By Scott Soshnickand Eben Novy-Williams
Nike is ending its Oregon Project supporting elite track athletes after a top coach was banned for violating anti-doping rules in a scandal that has engulfed the sport’s biggest corporate backer. A company spokesman confirmed the decision, which came less than two weeks after the project’s head and coach Alberto Salazar was barred from the sport for four years.
The project’s demise is a blow to Nike’s track and field efforts. The company has €4bn (€3.62bn) in annual running sales, and its marketing within the professional ranks is a large part of that appeal.
Nike is the biggest sponsor of running across the world, with close partnerships with the US Olympic Committee, USA Track & Field, international events and national bodies. The company is a €132bn (€119bn) giant whose shares have risen almost 28% in the past year.
“This situation, along with ongoing unsubstantiated assertions, is a distraction for many of the athletes and is compromising their ability to focus on their training and competition needs,” Nike chief executive officer Mark Parker said in a letter sent to the project team. “I have therefore made the decision to wind down the Oregon Project.”
Following a US anti-doping agency probe that spanned years, an independent arbitration panel found that Mr Salazar helped traffic testosterone, a banned substance, and tampered with evidence, but found no evidence that he administered the drugs to runners.
Mr Salazar has denied wrongdoing and has said he will appeal. Nike “will continue to support Alberto in his appeal”, it said in its statement. Mr Parker, who was found by the agency to have been aware of some of Mr Salazar’s activity, has also stood by the coach.
Mr Salazar and Tom Clarke, still a Nike executive, helped found the Nike Oregon Project in 2001. The goal was to use cutting-edge technology — Nike’s — and training methods to create a distance-running juggernaut.
It was a union of expertise and sponsorship unlike any other in the track world. Working out of Nike’s Oregon headquarters, Mr Salazar and his team found a lot of success, especially with British distance runner Mo Farah, who won a total of four Olympic gold medals at the 2012 and 2016 games.
US runner Galen Rupp, a two-time Olympian, was perhaps Mr Salazar’s other most successful runner. Over time the team became a focus of the track community, both for Mr Salazar’s training methods and for rumours of doping. Many of those allegations formed the backbone of USADA‘s ruling against him.
The four-year ban was the doping agency’s highest-profile ruling since 2016, when it banned cycling champion Lance Armstrong for life.

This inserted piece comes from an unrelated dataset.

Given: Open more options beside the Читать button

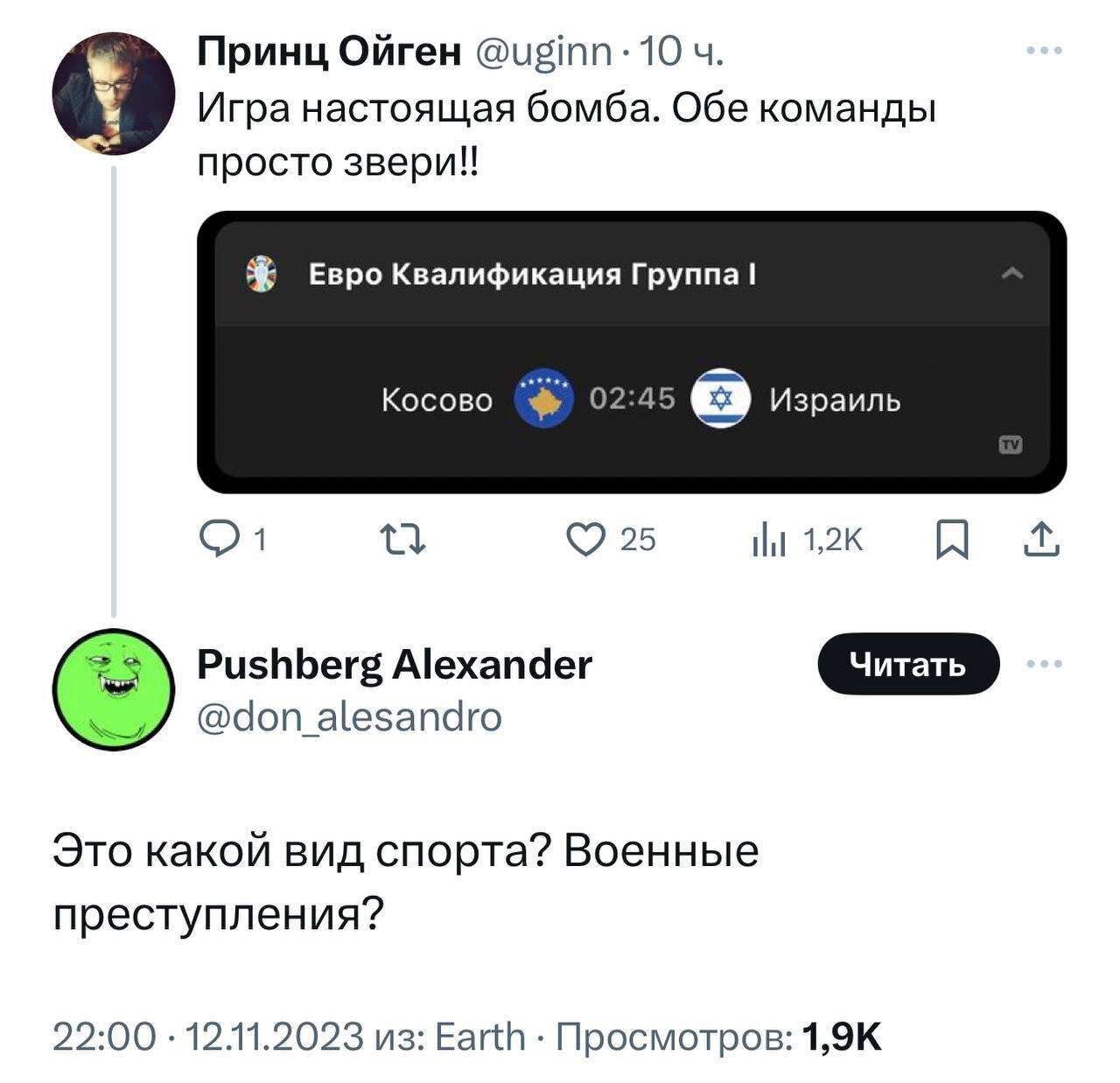Looking at the screenshot, I should tap(1045, 664).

Closing the Oregon Project won’t end Nike’s dominance as a sponsor of track athletes. The team had about a dozen members, according to its website, a small percentage of the many runners sponsored by the world’s largest sports foot and clothing company.

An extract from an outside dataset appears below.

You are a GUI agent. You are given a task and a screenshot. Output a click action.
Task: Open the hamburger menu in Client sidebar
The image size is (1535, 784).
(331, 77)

Some of Nike Oregon Project’s runners are coached by people other than Mr Salazar. They include Dutch star Sifan Hassan, who recently won the women’s 10,000m at the World Championships in Qatar and US sprinter Donavan Brazier, who set a US record in the men’s 800m at the same race.
Nike will help all of its athletes under the programme with choosing the coaching set-up that is right for them in this transition, Mr Parker said.